Twelve plots were established in 3 × 4 grid (dimensions 45 m × 25 m) in the centre of a ~1 ha area planted with spring wheat (Triticum aestivum cv. Tybalt – Redigo). Wheat plants were removed from six randomly selected experimental plots in a circular area of 1.5 m diameter. Gas sampling tubes (Huxtable et al., 2017) of appropriate length were inserted at a 45°angle from the soil surface such that their perforated sampling tips were positioned in a vertical line at 10, 20, 30, 40 and 50 cm depths from the surface. The lowermost (50 cm) sampler was used to inject a pulse of CH4 (15 cm3 at ambient temperature and pressure – see details of isotopic composition below). Four randomly selected control plots (two with and two without wheat) did not receive CH4 injections. A shallow, circular PVC collar (50 cm diameter) was inserted to a depth of 5 cm above each plot to provide a gas-tight seat for headspace chambers. Samples of soil gas were taken immediately prior to injecting the CH4 pulse (antecedent samples) and at times ranging from 15 minutes to 7 days after injection. A close-fitting clear PVC headspace chamber 50 cm in diameter and either 50 or 100 cm in height (depending on the growth stage of the crop) was placed over the experimental plots at intervals from 3 hours to 168 hours post-injection. These intervals were carefully timed to avoid interference with soil gas sampling. Samples of head space gas were taken at 30 minute intervals over a 120 minute period during which the headspace gas was continuously stirred with a small electric fan. After 120 minutes the chambers were removed from the plots and the headspace gas samples used to derive soil surface CH4 fluxes. During the experiment, gas injections were carried out on three separate occasions during the periods of 11th-14th June, 25th-28th June and 16th-19th July. The four day periods were needed to administer single (instantaneous) gas injections to individual plots in sequence and to take the ensuing soil and head space gas samples in all eight treatment plots.
Isotopically-enriched methane was prepared by mixing 12CH4 (99.95% 12C) with 13CH4 (99.0% 13C) at a ratio of 7:3 (gases were supplied by CK gases, Hook, UK). The resulting delta-13C value (with respect to PD belemnite) was 37,139 ‰. After preparing the mixed 12/13CH4 in the laboratory, 15 ml aliquots were dispensed prior to injection in the field experiment.
Analysis of gas samples was carried out in the laboratory by both GC-FID (GC-2014, Shimadzu Corp., Japan) for bulk methane concentrations and by GC-IRMS (DeltaplusXP, ThermoFinnegan) for simultaneous 12CH4 and 13CH4 measurements. For GC-IRMS analysis, chromatographic separation of gases was performed on a Varian CP-PoraPLOT Q-HT column with helium as the carrier gas at a temperature of 30°C held isothermally for 20 minutes.

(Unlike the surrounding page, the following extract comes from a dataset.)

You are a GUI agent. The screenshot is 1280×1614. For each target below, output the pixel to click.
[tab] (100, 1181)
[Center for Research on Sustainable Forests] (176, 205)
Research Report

During the experiment a full suite of meteorological data was collected automatically over 30 minute intervals using a Davis Vantage Pro 2 wireless weather station located within 30 m of the centre of the plot. Soil temperatures were measured at depths of 10, 20, 30 and 40 cm using two ‘strings’ of thermocouples located close to the centre of the 45 m × 25 m experimental sub-plot. Soil temperatures were recorded automatically over 15 minute intervals using a Campbell data logger.
Soil moisture was measured in situ at depths of 10, 20, 30 and 40 cm using a Delta-T PR2 profile probe and an HH2 moisture meter (Delta-T Devices, Cambridge, UK). In situ soil moisture measurements were taken manually each week at 15 monitoring points. At the end of the experiment, soil pits were excavated as close as possible to each in situ soil moisture monitoring point. From these pits, intact soil samples of fixed volumes were taken at 5 cm intervals from the soil surface to a depth of 50 cm. These were used to measure gravimetric water content, saturated water content (used as a measure of soil porosity) and dry bulk density.